Supported MIME Types

The file scan API has first-class support for text extraction and scanning on all MIME types enumerated below.

📘

Handling of MIME Types Not Listed

Files with a MIME type not listed below are processed using an unoptimized text extractor. As a result, the quality of the text extraction for unrecognized types may vary.

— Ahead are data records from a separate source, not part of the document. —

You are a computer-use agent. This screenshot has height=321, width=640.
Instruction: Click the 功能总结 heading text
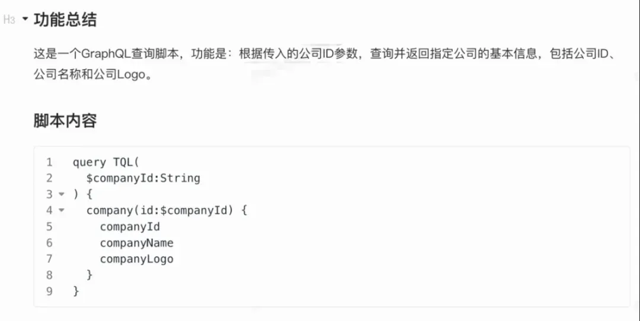65,19
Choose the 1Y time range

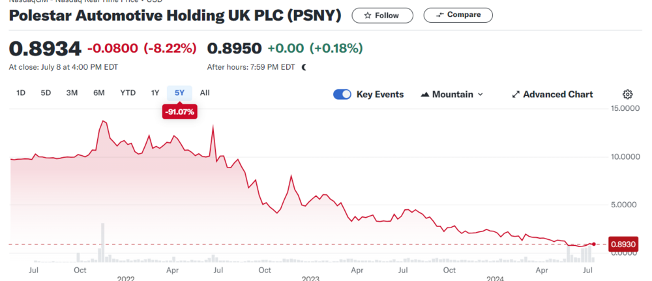155,93
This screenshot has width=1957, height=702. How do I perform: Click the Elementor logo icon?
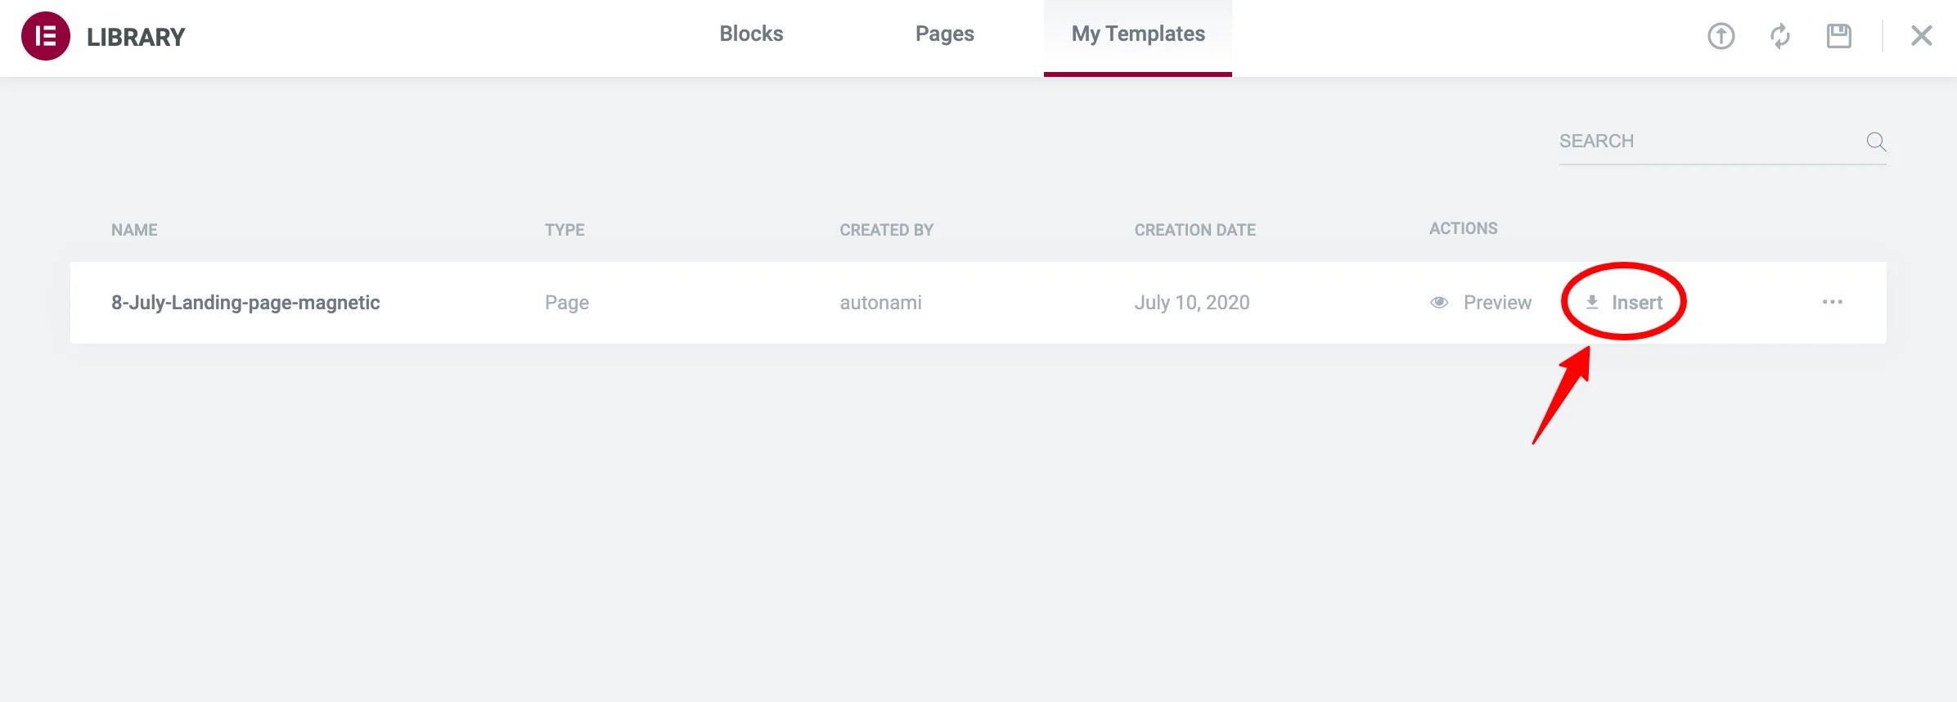pos(46,36)
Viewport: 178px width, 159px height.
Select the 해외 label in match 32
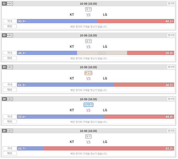tap(10, 58)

Accepted Text and Derivatives

  • application/json
  • application/x-ndjson
  • application/x-php
  • text/calendar
  • text/css
  • text/csv
  • text/html
  • text/javascript
  • text/plain
  • text/tab-separated-values
  • text/tsv
  • text/x-php

Accepted Office Formats

  • application/pdf
  • application/vnd.openxmlformats-officedocument.presentationml.presentation
  • application/vnd.openxmlformats-officedocument.spreadsheetml.sheet
  • application/vnd.openxmlformats-officedocument.wordprocessingml.document

Accepted Archive and Compressed File Types

  • application/bzip2
  • application/ear
  • application/gzip
  • application/jar
  • application/java-archive
  • application/tar+gzip
  • application/vnd.android.package-archive
  • application/war
  • application/x-bzip2
  • application/x-gzip
  • application/x-rar-compressed
  • application/x-tar
  • application/x-webarchive
  • application/x-zip-compressed
  • application/x-zip
  • application/zip

Accepted Images File Types

  • image/apng
  • image/avif
  • image/gif
  • image/jpeg
  • image/jpg
  • image/png
  • image/svg+xml
  • image/tiff
  • image/webp

Rejected MIME Types

The file scan API explicitly rejects requests with MIME types that are not conducive to extracting or scanning text. Sample rejected MIME types include:

  • application/photoshop
  • audio/midi
  • audio/wav
  • video/mp4
  • video/quicktime